— Given request —
Which lines in the records contain the string "icon"? Locate each one and copy it in full.

Word and element location records:
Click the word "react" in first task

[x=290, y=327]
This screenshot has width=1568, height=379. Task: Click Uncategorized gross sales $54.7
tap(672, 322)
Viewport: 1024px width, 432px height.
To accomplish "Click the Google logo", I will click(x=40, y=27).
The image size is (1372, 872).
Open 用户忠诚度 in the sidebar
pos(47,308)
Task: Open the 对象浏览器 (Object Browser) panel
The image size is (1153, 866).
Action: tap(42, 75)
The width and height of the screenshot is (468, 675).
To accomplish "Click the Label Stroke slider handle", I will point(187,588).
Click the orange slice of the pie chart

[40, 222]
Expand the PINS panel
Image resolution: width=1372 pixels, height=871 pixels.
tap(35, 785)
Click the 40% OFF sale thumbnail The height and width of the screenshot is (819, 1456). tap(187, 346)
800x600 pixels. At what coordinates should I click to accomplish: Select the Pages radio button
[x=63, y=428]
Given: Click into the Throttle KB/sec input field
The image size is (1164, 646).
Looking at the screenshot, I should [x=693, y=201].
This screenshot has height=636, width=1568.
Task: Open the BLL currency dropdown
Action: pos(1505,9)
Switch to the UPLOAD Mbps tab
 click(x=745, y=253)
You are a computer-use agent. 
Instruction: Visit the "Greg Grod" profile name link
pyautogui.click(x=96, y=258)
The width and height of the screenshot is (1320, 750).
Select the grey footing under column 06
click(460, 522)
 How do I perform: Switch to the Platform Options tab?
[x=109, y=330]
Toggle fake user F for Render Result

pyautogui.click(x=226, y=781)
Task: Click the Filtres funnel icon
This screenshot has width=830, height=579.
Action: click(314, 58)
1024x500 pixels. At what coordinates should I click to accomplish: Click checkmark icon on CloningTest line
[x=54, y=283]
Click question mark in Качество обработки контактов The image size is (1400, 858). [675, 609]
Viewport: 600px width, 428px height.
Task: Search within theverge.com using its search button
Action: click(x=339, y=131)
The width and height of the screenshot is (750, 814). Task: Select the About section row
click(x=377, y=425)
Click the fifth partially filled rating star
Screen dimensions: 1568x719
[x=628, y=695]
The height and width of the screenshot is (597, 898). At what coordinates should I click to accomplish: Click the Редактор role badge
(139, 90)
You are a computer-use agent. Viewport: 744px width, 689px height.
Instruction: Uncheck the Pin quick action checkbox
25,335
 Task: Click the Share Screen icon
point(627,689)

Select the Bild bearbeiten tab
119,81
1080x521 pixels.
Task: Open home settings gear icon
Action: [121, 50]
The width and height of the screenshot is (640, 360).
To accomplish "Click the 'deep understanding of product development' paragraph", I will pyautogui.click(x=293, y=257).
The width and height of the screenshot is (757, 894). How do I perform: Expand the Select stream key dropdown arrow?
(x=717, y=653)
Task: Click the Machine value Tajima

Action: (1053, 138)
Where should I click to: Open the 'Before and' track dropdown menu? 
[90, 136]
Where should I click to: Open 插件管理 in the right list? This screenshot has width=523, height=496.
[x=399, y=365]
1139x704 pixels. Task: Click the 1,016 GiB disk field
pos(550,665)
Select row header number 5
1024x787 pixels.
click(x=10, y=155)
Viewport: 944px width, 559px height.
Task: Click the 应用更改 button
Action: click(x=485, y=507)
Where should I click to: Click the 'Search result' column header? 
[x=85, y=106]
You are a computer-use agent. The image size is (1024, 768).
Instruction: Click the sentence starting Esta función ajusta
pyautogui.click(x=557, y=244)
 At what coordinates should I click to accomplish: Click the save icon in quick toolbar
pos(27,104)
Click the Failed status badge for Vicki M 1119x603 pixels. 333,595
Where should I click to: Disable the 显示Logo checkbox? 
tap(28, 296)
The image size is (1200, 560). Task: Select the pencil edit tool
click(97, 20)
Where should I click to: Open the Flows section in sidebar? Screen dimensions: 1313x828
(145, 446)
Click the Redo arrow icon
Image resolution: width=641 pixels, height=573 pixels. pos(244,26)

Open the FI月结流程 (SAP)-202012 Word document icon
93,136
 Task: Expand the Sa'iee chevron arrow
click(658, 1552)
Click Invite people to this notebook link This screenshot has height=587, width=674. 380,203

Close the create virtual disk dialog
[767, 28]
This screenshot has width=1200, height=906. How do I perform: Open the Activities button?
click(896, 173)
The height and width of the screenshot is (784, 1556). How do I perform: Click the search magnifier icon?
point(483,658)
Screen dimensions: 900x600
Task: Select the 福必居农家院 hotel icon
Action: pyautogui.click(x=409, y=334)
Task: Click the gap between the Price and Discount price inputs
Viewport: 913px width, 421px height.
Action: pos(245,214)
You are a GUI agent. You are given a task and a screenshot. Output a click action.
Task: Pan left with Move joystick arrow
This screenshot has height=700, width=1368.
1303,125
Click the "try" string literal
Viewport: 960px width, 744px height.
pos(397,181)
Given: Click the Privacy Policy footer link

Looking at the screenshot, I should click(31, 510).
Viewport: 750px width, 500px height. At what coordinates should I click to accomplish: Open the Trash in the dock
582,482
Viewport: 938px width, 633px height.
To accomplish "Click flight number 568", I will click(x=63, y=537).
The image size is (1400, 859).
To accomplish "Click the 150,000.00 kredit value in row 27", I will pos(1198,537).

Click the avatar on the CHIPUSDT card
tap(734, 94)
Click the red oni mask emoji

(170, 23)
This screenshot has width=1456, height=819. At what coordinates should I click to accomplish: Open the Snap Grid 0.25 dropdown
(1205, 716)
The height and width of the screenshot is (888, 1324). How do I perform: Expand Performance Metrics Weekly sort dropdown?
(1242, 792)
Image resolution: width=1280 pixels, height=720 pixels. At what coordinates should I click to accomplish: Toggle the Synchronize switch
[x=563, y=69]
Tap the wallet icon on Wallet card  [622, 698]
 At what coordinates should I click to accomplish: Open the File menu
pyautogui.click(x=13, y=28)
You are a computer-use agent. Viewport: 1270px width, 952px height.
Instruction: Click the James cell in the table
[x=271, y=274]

— Result —
Task: Click the Filtres funnel icon
1024x500 pixels. At what coordinates should I click to accomplish: Click checkmark icon on CloningTest line
 Task: Click the Share Screen icon
Task: Open home settings gear icon
 At what coordinates should I click to accomplish: Click the save icon in quick toolbar
Click the Redo arrow icon
Open the FI月结流程 (SAP)-202012 Word document icon
The height and width of the screenshot is (784, 1556). How do I perform: Click the search magnifier icon?
Task: Select the 福必居农家院 hotel icon
Tap the wallet icon on Wallet card  [622, 698]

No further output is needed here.